Time frame: Up to 12 weeks after surgery
Patient Mortality up to 6 Months
Number of surviving patients in both arms will be reported at end of 6 months.
Time frame: Up to 6 months after surgery
Caregiver Mood Symptom Assessment at 12 Weeks After Surgery
Caregiver symptoms were measured using the Patient-Reported Outcomes Measurement Information System (PROMIS-29) version 2.1. PROMIS-29 survey questions were each rated on a 5-point Likert scale (range: 1 to 5, higher scores represent a better outcome). Item responses were converted to PROMIS T-scores per the PROMIS scoring manual (population mean = 50, SD = 10). T-scores were then converted to standardized z-scores using the formula (T-score - 50) / 10. Composite physical and mental health z-scores were calculated using weighted domain z-scores. Higher z-scores indicate better outcomes, and negative z-scores indicate scores below the population reference mean.

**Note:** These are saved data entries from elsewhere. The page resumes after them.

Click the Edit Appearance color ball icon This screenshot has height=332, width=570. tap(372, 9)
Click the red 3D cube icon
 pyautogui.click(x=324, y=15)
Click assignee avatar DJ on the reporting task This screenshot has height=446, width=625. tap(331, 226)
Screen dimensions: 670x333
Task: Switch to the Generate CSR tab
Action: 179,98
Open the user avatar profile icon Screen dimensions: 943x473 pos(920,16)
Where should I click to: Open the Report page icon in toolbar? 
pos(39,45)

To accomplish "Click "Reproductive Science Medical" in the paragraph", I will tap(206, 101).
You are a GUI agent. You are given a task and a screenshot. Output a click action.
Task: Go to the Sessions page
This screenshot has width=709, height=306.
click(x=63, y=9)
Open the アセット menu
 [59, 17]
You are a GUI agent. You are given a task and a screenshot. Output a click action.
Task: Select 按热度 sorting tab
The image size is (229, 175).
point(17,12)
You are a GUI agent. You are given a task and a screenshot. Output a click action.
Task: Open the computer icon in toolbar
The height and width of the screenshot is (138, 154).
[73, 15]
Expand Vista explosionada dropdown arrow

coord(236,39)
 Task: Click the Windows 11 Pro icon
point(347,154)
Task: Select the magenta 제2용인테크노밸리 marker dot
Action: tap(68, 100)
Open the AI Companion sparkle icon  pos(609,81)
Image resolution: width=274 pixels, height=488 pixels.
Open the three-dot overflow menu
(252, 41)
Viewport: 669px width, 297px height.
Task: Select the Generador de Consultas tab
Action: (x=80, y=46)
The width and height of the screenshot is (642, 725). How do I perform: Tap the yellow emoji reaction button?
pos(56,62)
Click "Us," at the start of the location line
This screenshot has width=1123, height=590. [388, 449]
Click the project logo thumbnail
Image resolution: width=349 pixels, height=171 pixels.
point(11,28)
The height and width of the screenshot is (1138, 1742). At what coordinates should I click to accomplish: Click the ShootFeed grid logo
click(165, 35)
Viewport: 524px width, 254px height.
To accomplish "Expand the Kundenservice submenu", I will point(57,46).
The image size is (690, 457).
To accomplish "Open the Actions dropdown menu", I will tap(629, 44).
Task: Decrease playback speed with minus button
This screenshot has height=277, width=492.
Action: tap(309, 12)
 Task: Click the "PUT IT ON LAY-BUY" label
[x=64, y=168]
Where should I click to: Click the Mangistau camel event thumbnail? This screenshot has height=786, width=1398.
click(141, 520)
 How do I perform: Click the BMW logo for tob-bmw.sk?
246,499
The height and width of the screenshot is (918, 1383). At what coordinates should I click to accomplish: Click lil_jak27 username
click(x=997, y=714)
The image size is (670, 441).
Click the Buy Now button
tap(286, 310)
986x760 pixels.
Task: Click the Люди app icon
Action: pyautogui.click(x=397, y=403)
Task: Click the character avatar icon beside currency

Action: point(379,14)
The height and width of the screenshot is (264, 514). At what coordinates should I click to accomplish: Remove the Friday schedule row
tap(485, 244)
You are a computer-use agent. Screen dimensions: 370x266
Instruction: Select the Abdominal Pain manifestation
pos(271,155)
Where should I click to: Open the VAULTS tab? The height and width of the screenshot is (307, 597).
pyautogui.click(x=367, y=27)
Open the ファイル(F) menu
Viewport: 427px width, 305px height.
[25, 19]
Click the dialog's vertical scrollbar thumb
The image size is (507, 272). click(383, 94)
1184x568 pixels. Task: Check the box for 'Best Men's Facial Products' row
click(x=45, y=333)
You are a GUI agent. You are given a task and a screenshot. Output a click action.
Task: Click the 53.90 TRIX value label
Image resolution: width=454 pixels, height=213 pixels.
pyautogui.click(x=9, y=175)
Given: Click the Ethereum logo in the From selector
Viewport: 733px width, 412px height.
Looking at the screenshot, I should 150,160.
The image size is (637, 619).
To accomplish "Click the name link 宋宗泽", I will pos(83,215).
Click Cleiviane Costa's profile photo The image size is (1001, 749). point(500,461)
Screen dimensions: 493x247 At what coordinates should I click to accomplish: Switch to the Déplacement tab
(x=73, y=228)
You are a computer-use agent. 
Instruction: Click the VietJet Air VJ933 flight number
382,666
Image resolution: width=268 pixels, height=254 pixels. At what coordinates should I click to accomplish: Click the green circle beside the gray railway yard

Time frame: Up to 12 weeks after surgery
Caregiver Burden Measurement 12 Weeks After Surgery
The Zarit Caregiver Burden Scale (ZBI-12) is a 12-item measure of caregiver burden caring for a patient with chronic illness, focusing on the emotional, physical, and social aspects of caregiving. The questions are ranked on a 5-point Likert scale. The total score is 0-48 a higher score indicates a worse outcome (more caregiver burden).
Time frame: Up to 12 weeks after surgery
Caregiver Spiritual Measure at 12 Weeks
Caregiver spiritual symptoms assessment will be assessed using Functional Assessment of Chronic Illness Therapy - Spiritual Well-being (FACIT-Sp-12); 12 item Spiritual Well-being Scale (score range: 0 to 48; higher scores correspond to better spiritual well-being).
Time frame: Up to 12 weeks after surgery
Caregiver Prognostic Awareness Assessment at 12 Weeks
Caregiver prognostic awareness was determined based on the Cancer Care Outcomes Research \& Surveillance Consortium (CANCORS) study prognostic awareness questions before and after surgery. To each question, the respondent replied Very likely, Somewhat likely, A little likely, Not at all likely, or Don't know.